Consigne: Poursuivez le texte sur les coûts cachés et les moyens de les réduire, en reprenant juste après sa dernière phrase.

------ Texte à lire ------

Cependant, pour déterminer quels seront les politiques et les investissements les plus appropriés, des analyses coûts-avantages et des analyses de scénarios sont nécessaires, parallèlement à des connaissances supplémentaires sur les coûts des mesures de réduction prévues par les différentes stratégies (voir le chapitre 3). L’alimentation, par exemple, relève souvent de choix et de préférences personnels, lesquels sont plus difficiles à contrôler ou à modifier; de ce fait, on se tournera peut-être plus volontiers vers des stratégies d’atténuation du changement climatique, qui offrent un bon rapport coût-efficacité.

Ce chapitre propose également trois nouveaux indicateurs qui permettent de mesurer l’ampleur relative des coûts cachés quantifiés dans différentes dimensions et dans différents pays. Les estimations et, en particulier, les indicateurs peuvent aider à déterminer les points d’ancrage sur lesquels axer une évaluation plus ciblée qui guidera les mesures et les investissements des pouvoirs publics visant à réduire ou éliminer les coûts cachés.

------ Données disponibles ------

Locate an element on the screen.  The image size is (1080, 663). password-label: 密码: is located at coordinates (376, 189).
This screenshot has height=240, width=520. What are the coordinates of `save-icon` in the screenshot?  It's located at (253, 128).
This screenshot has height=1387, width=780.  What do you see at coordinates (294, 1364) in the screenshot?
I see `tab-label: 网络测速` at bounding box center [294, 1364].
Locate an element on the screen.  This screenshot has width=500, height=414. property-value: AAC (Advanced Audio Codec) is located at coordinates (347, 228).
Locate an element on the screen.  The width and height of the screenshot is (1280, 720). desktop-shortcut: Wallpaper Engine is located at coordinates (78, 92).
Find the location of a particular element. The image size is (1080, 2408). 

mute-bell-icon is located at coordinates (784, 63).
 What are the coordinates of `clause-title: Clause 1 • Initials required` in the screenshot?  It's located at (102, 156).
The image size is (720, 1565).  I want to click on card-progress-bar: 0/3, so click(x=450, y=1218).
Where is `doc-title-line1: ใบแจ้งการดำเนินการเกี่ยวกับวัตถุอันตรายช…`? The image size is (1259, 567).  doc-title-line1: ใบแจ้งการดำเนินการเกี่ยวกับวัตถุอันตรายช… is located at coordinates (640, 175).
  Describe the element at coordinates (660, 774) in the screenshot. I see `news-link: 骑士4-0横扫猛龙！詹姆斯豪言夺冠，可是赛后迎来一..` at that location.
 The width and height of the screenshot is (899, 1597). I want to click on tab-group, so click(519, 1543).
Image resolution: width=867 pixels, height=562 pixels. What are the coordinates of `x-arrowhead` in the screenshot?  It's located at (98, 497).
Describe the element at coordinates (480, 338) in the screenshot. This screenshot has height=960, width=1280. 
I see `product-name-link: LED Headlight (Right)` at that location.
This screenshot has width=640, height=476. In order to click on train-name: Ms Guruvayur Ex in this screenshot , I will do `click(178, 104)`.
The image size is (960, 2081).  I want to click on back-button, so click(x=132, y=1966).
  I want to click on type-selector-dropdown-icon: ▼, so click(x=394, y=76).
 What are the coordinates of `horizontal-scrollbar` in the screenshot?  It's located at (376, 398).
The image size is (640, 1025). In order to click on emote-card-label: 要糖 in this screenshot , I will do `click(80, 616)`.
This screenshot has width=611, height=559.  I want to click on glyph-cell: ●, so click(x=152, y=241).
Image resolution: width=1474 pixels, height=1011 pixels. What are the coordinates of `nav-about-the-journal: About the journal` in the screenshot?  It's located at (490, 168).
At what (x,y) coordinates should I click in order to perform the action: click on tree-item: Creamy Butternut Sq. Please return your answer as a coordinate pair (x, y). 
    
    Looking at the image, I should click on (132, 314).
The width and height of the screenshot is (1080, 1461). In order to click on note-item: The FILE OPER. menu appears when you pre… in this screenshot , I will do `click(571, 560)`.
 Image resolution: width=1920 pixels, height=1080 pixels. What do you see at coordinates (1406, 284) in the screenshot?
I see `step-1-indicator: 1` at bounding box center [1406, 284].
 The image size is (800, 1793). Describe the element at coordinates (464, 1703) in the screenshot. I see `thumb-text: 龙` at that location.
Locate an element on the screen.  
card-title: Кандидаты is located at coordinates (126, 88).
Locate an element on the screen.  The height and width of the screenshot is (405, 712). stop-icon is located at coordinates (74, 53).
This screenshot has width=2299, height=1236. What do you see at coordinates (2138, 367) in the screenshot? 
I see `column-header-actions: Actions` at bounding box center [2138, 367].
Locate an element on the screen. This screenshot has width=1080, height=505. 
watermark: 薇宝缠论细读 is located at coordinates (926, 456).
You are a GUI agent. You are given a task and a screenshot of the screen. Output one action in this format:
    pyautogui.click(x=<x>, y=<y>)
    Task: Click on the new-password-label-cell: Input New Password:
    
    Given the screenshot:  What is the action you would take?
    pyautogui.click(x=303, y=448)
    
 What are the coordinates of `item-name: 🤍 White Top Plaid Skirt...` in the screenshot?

------

Réponse:
Globalement, les résultats indiquent que les coûts cachés quantifiés liés aux systèmes agroalimentaires sont considérables dans tous les pays, même si on tient compte de l’incertitude. Ils montrent l’ampleur de la transformation à opérer et indiquent les risques économiques potentiels liés aux pratiques actuelles, mais ne permettent pas de déterminer les gains nets ou les pertes nettes que pourraient enregistrer les pays en passant à d’autres systèmes agroalimentaires. Ils ne permettent pas non plus d’établir le coût des mesures visant à atténuer ou éliminer les différents problèmes, ni de déterminer si celles-ci sont réalisables. Ils indiquent en revanche les contributions relatives de différentes activités ou de différents polluants, et mettent en lumière les domaines qui nécessitent un examen plus approfondi dans le cadre d’une évaluation ciblée, et les interventions possibles des entités publiques comme privées.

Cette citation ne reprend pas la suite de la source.